[Collected data]
***
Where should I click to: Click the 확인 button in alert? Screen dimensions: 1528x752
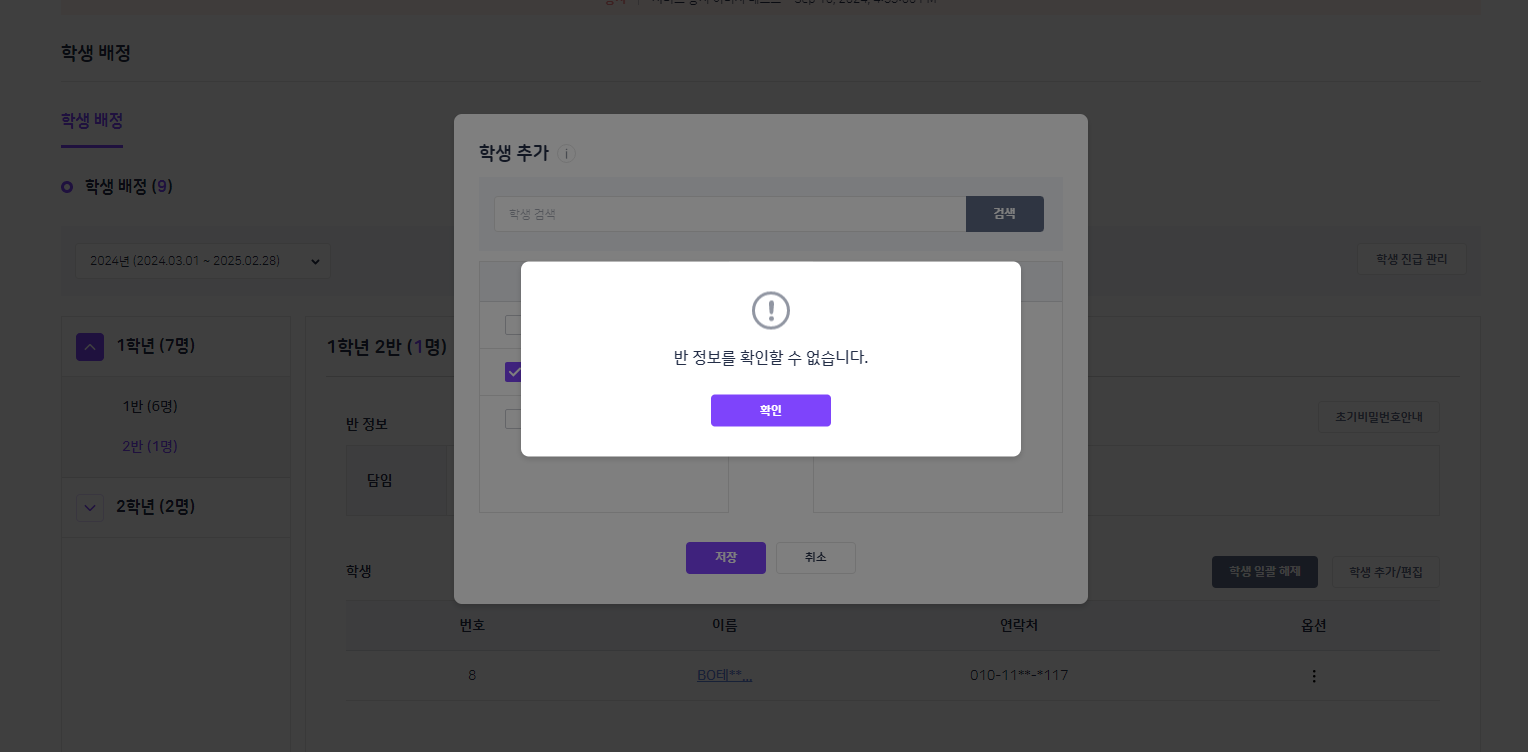pos(770,410)
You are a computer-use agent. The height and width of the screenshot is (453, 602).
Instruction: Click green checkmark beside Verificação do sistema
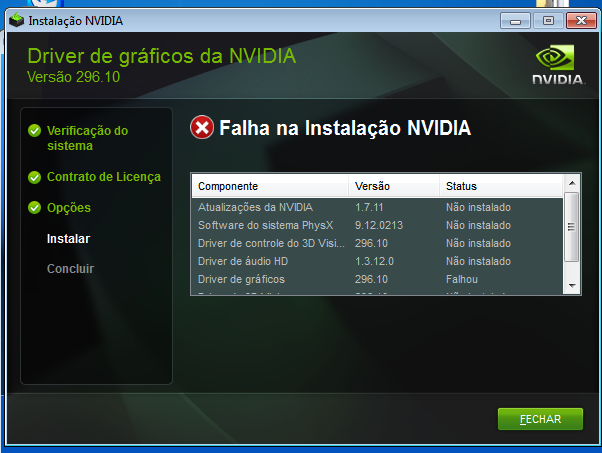tap(35, 131)
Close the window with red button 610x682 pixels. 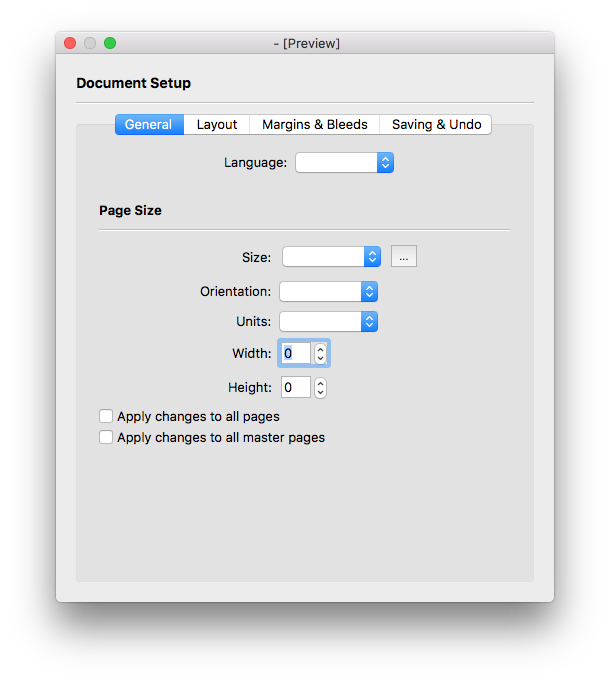[x=70, y=43]

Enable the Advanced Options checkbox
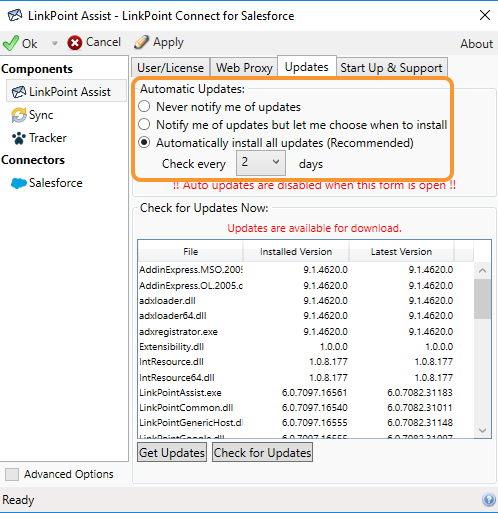coord(12,474)

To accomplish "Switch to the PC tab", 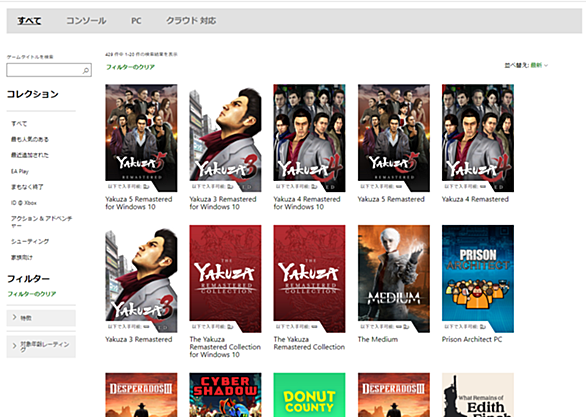I will click(136, 21).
***
Hand back the exact lines from the start of the entries to the line with "You are a computer-use", both ends kept and pictures left out.

Solution –
Where should I click to: Click the 확인 button in alert? Screen dimensions: 1528x752
pos(770,410)
You are a computer-use agent. The height and width of the screenshot is (453, 602).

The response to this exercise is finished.